Tuesday, January 20, 2009

Mike Lupica

Boxing's renaissance man

Jose Torres commanded

ring & respect

AP

Jose Torres gets over hard right to head of Gomeo Brennan at Miami Beach in 1964.

For the old-timers, the ones who come out of fight nights at the old Garden and out of a much older New York, it will always be 1965 for Jose Torres, when he was young. It will be the night at the old Garden when he beat Willie Pastrano, dancing and jabbing and finally body-punching his way to a TKO. He became the light-heavyweight champion of the world that night and seemed to have won the championship of the city as well. Jose Torres came from Puerto Rico, but by then he was more here than there.

The next day he made his first stop as champ at 110th and Lexington Ave., climbed up on a fire escape and addressed a crowd of thousands.

"This is for everybody," he said, and told the crowd that if he could do something like this in the city of New York, anything was possible.

But he was so much more than just a prizefighter, even if that is how the world first knew him. He became the first Latino columnist in town, at least in an English-language paper, when my old boss, the great Paul Sann, put him to work at the old New York Post. He would later become a commentator on television, and radio host, and in the 1980s even became the New York State Athletic Commissioner.

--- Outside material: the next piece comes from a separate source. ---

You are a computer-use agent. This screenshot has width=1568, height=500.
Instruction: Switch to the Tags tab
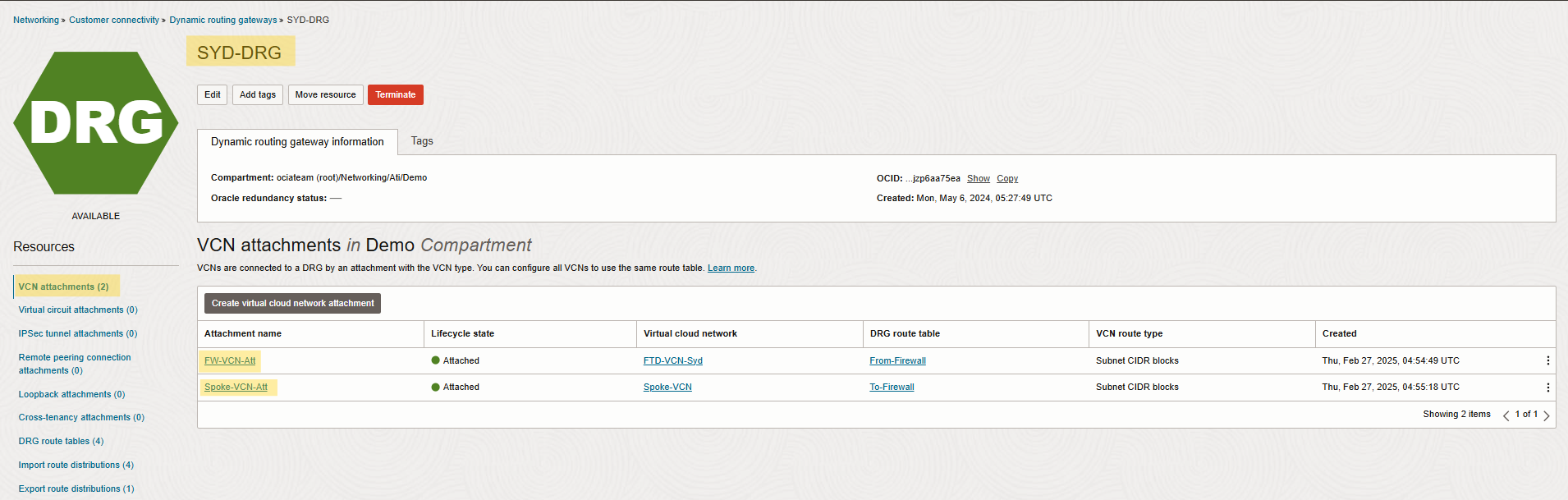point(422,141)
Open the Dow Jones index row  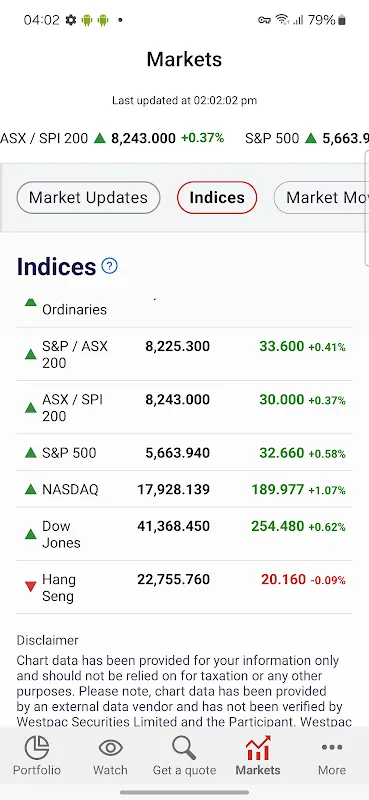[184, 534]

He was a friend to Norman Mailer, who was once brave enough to get into the ring with him, and Pete Hamill. He once said that Pete had given him his first book and how he now owned more than 800 of them, and was confident that "Pete's responsible for six or seven hundred." He had a good enough voice to sing a ballad one time on the Ed Sullivan Show.

"I keep telling you," he used to say to me, "I am more a lover than a fighter."

Jose Torres wrote books about Muhammad Ali and Mike Tyson, and spent so much time trying to save Tyson from himself and what he called the "parasites" around him. And became a friend to Robert F. Kennedy when Kennedy became the U.S. senator from New York.

Kennedy wanted to learn about the city, to know the city, and not just the avenues of power in Manhattan. So Hamill and the late Jack Newfield became guides for him in those years. So did Jose Torres. They would get in the car at night and drive the neighborhoods of Brooklyn, get out and talk to the people who lived in them. A Kennedy doing this, and the kid from Puerto Rico who had won a silver medal in the '56 Summer Olympics, won the 160-pound division of the '58 Golden Gloves, would later end up in the International Boxing Hall of Fame in Canastota, N.Y.

And Kennedy and Jose Torres would talk through the night. One of the things they talked about was what Robert Kennedy talked about in speeches in those days, about how within 40 years a man of color would be President. It was why Torres thrilled so much to the run Barack Obama made to the nomination and finally to today, even though he was back in Puerto Rico by last year, there to write and grow old as gracefully as he had fought once.